▶ What this task involves
Exactly the lines from the one containing "Given: Select the" through the one containing "This screenshot has width=1331, height=896." in the listing below are to be copied, with the pictures left out.

▶ Task inputs
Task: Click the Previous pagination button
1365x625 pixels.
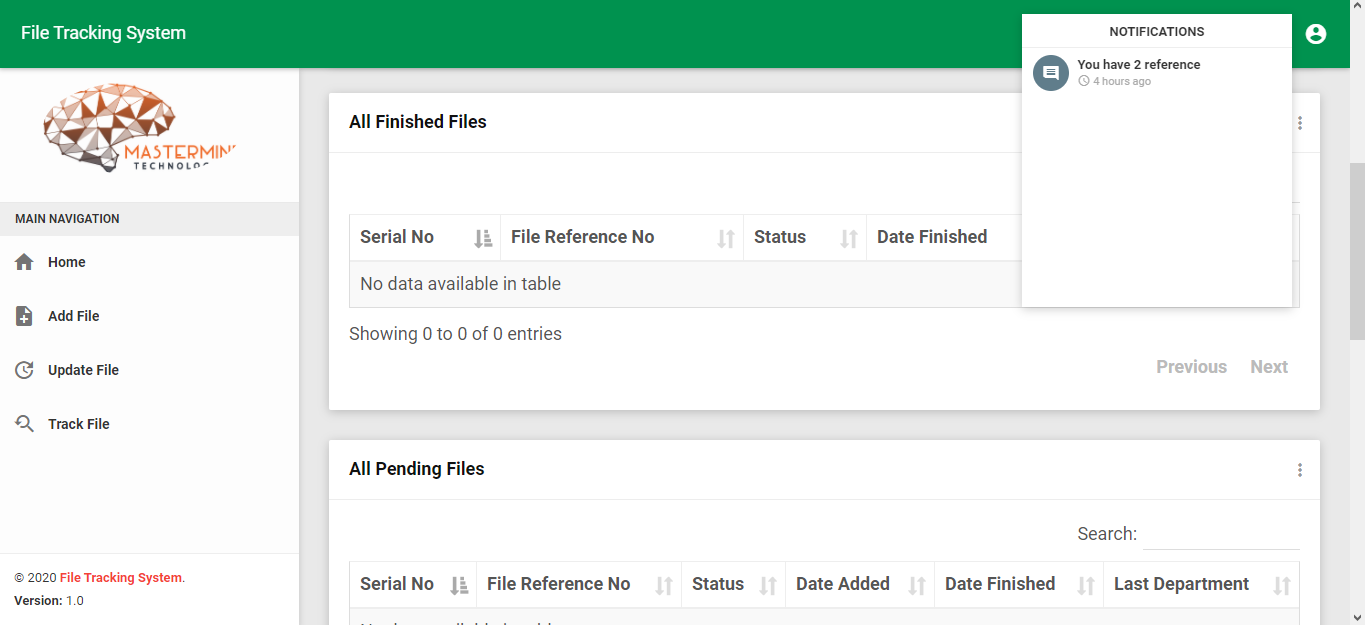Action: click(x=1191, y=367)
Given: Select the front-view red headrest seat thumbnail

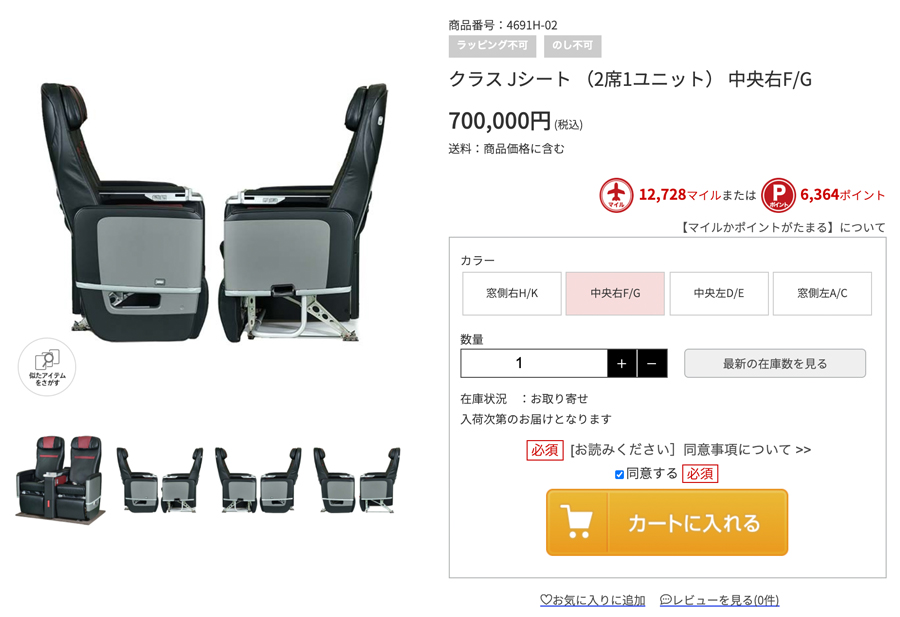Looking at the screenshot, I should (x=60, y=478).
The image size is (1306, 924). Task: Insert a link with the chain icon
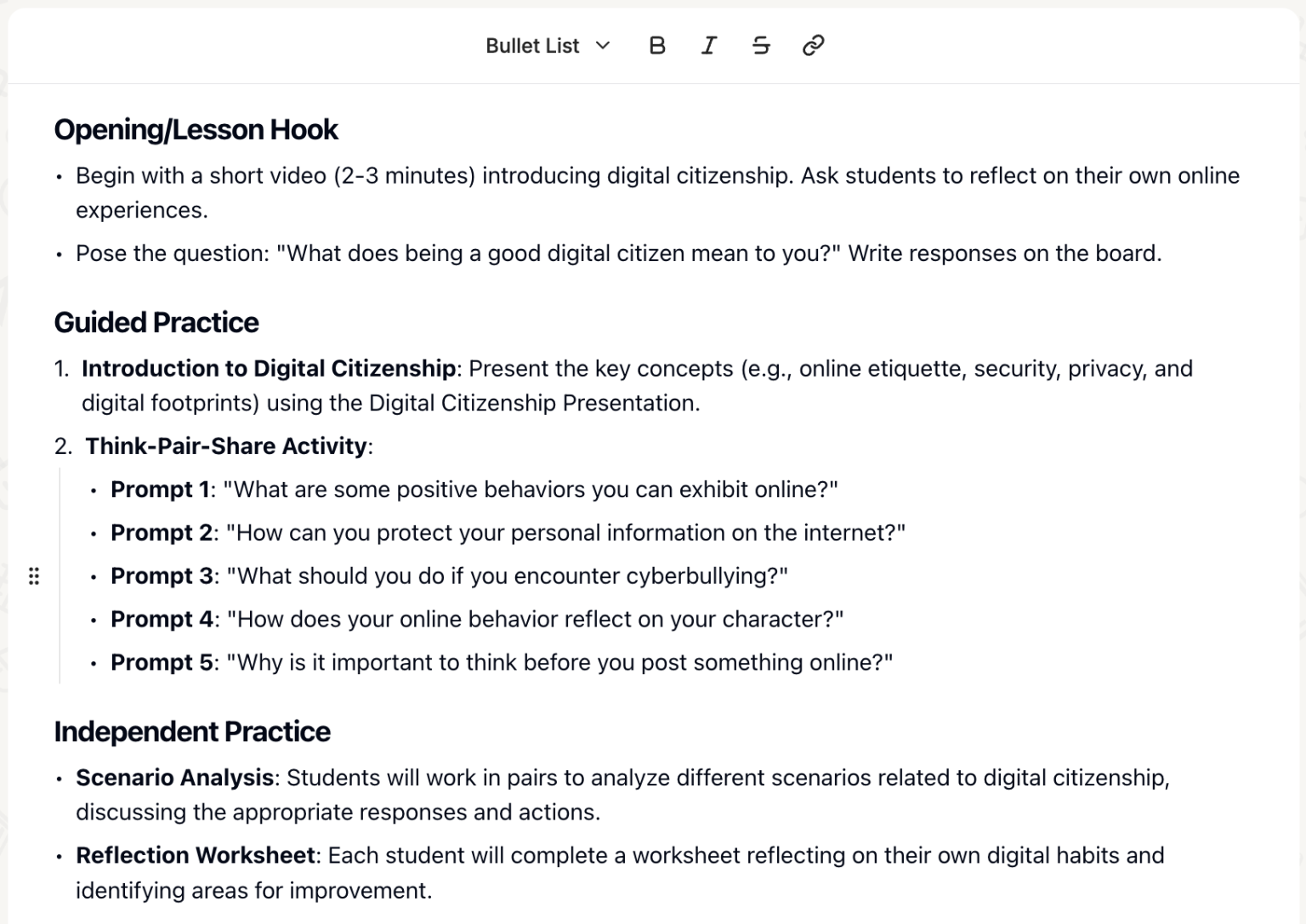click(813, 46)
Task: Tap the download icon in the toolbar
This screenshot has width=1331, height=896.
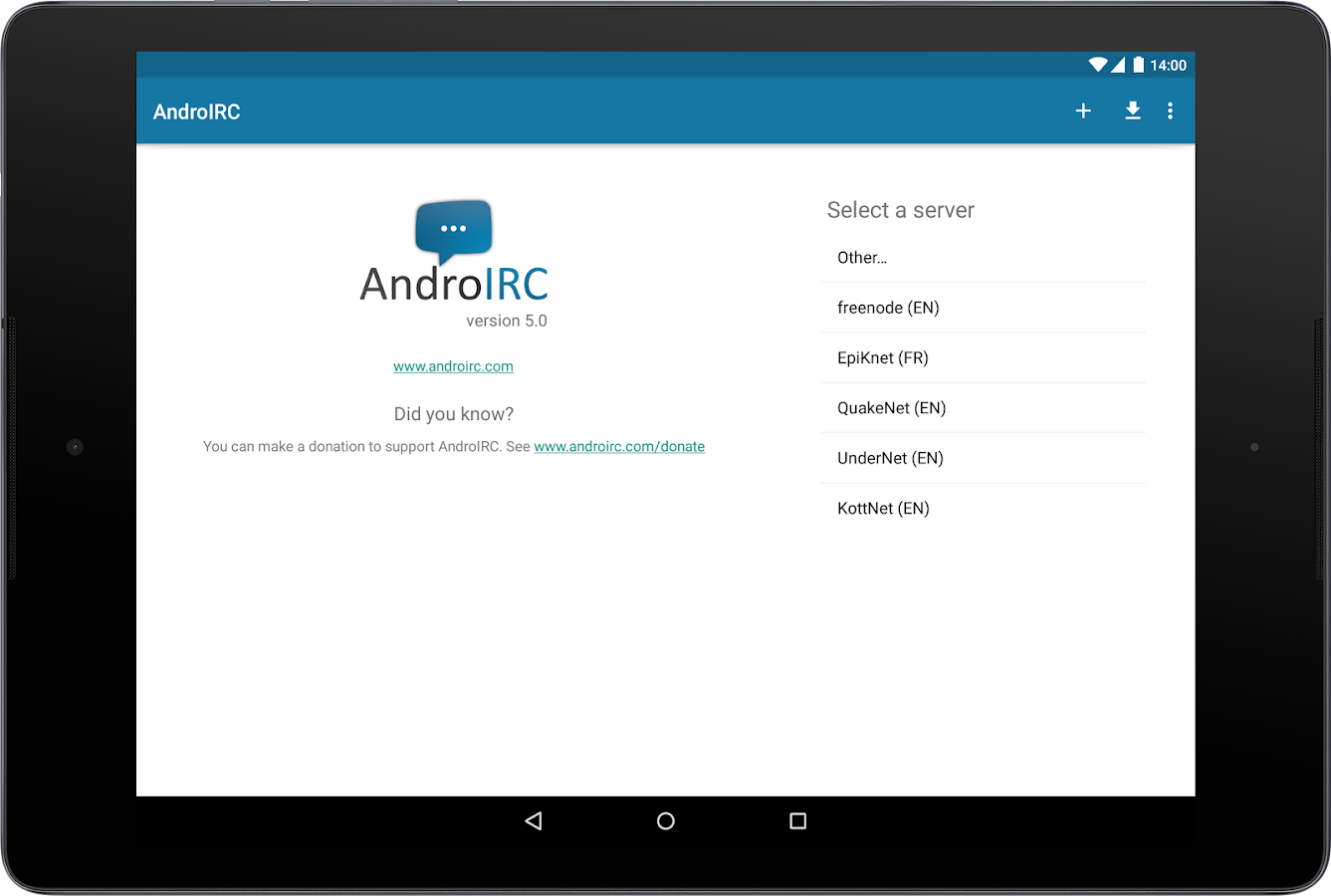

---

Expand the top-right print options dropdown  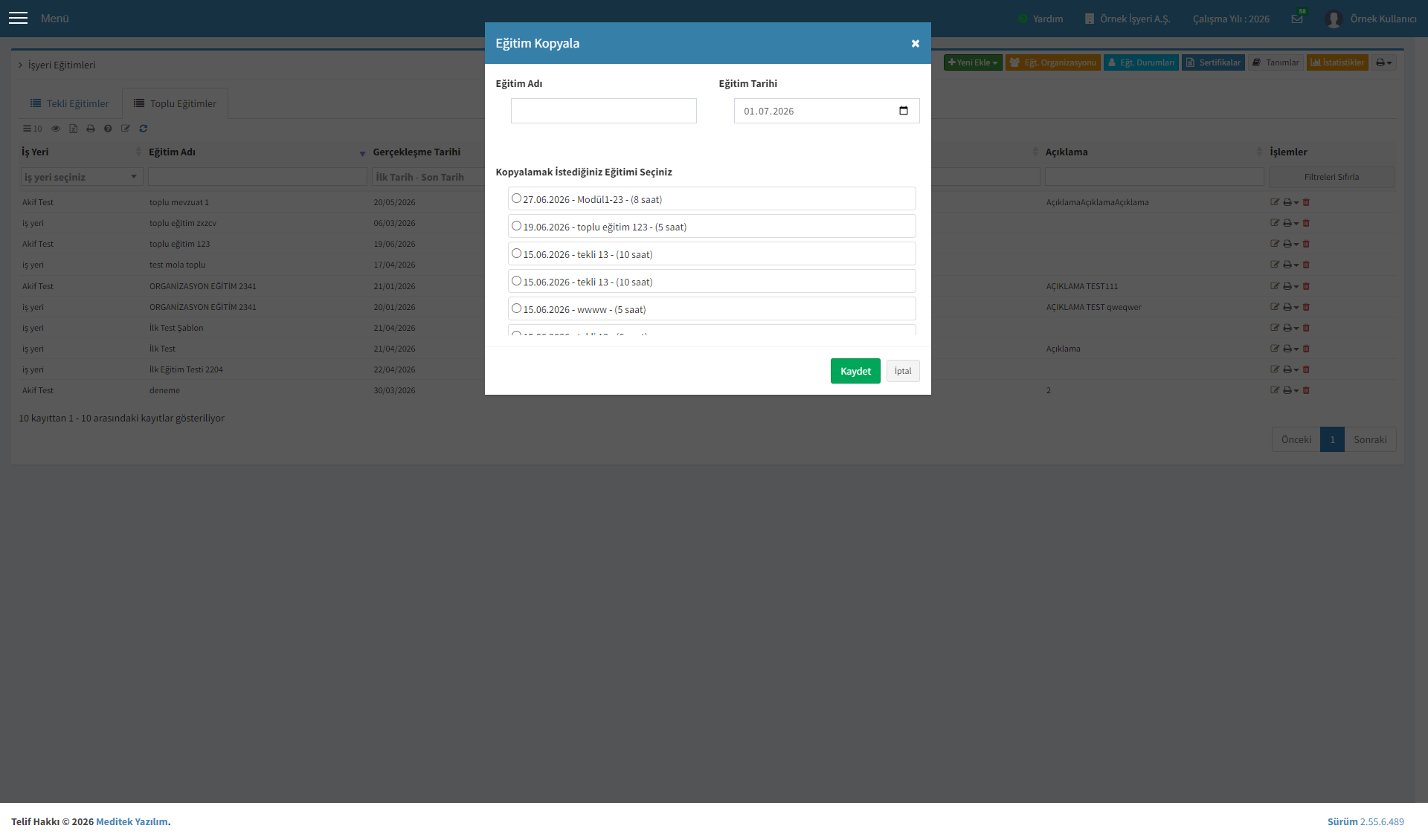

▶ Solution to this task
Given: Select the front-view red headrest seat thumbnail

Looking at the screenshot, I should (x=60, y=478).
The image size is (1306, 924). Task: Insert a link with the chain icon
click(813, 46)
Task: Tap the download icon in the toolbar
This screenshot has width=1331, height=896.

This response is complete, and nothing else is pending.